[Collected data]
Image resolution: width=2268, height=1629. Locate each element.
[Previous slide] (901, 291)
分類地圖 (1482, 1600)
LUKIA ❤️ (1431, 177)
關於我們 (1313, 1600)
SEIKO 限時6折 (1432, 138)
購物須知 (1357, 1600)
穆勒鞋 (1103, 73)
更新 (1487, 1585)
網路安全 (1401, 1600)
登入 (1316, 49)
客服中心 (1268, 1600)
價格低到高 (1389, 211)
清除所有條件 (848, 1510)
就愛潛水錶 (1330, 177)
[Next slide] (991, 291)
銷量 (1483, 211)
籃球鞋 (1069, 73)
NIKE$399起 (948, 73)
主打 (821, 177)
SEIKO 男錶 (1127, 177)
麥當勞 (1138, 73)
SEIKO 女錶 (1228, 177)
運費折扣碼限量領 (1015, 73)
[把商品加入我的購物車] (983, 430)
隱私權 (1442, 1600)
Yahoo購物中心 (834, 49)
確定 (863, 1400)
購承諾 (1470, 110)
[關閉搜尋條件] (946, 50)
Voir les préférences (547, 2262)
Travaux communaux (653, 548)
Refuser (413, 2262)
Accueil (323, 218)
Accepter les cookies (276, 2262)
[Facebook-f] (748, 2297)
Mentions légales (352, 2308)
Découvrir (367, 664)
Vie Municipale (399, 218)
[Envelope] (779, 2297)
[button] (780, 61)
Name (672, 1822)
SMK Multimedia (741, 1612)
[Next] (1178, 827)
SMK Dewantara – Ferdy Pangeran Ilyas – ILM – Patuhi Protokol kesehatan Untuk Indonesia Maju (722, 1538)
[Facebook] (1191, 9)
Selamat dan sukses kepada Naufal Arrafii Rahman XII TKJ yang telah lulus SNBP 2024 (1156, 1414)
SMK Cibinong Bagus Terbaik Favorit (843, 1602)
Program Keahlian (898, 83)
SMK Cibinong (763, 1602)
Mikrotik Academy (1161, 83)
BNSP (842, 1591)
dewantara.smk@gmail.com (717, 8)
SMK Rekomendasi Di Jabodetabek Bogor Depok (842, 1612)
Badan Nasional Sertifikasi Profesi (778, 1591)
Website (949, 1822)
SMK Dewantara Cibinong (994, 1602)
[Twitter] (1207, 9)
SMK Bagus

» **WHAT YOU NEED TO DO**
Looking at the records, report the number of lines that hold the string "Bagus", with no other text.

» **EXERCISE SOLUTION**
2